INSTRUCTIONS FOR THE TASK:
Please copy exactly the lines from the one containing "Screen dimensions: 900x618" to the end of the entries, both included, and nothing else. Omit every picture.

TASK MATERIAL:

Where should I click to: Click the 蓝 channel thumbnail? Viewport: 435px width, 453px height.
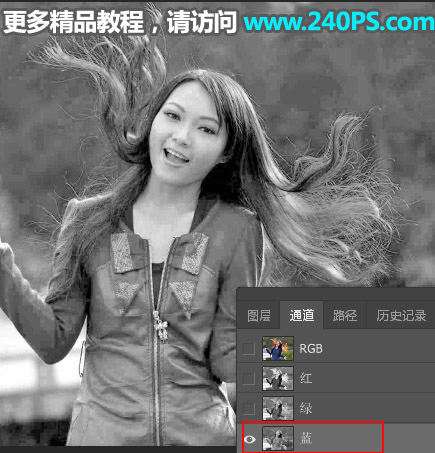coord(278,438)
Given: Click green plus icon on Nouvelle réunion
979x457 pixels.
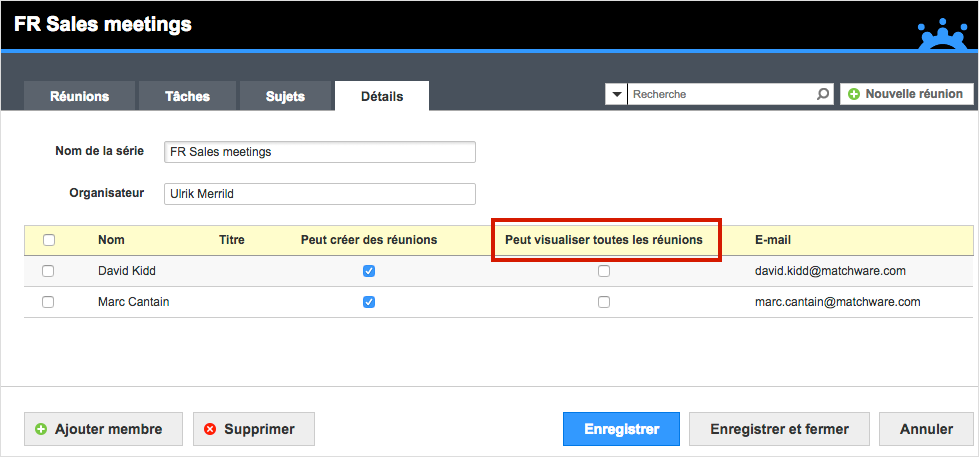Looking at the screenshot, I should tap(854, 94).
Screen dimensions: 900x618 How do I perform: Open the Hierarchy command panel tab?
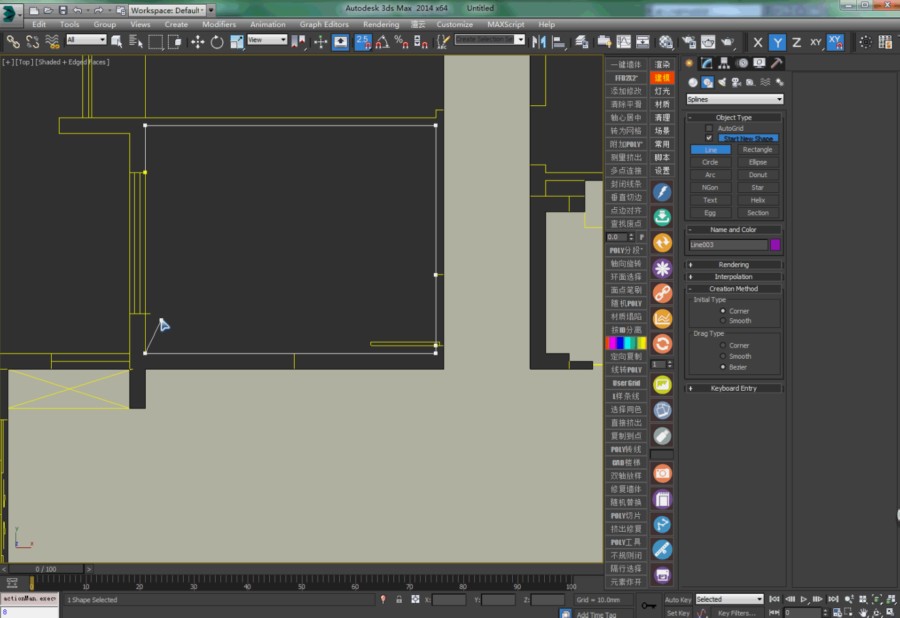click(x=725, y=63)
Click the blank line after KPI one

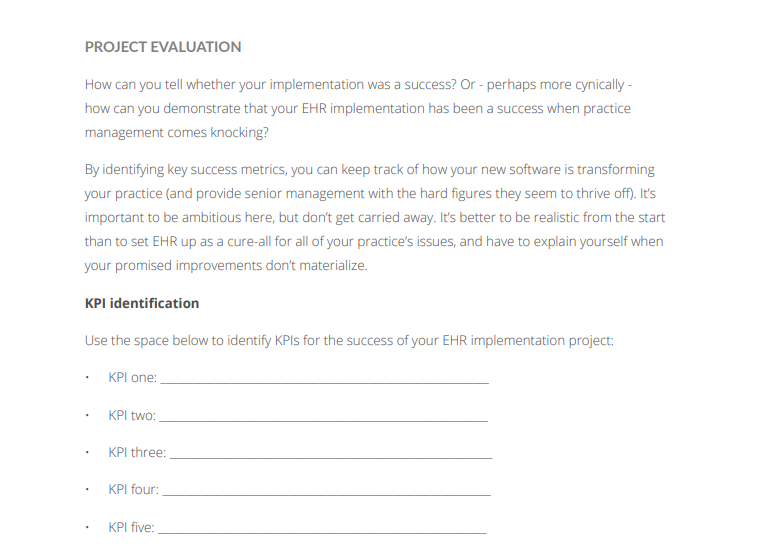[x=324, y=380]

RESULT OF THE TASK:
Screen dimensions: 900x618 How do I perform: Open the Hierarchy command panel tab?
click(x=725, y=63)
Click the blank line after KPI one

[x=324, y=380]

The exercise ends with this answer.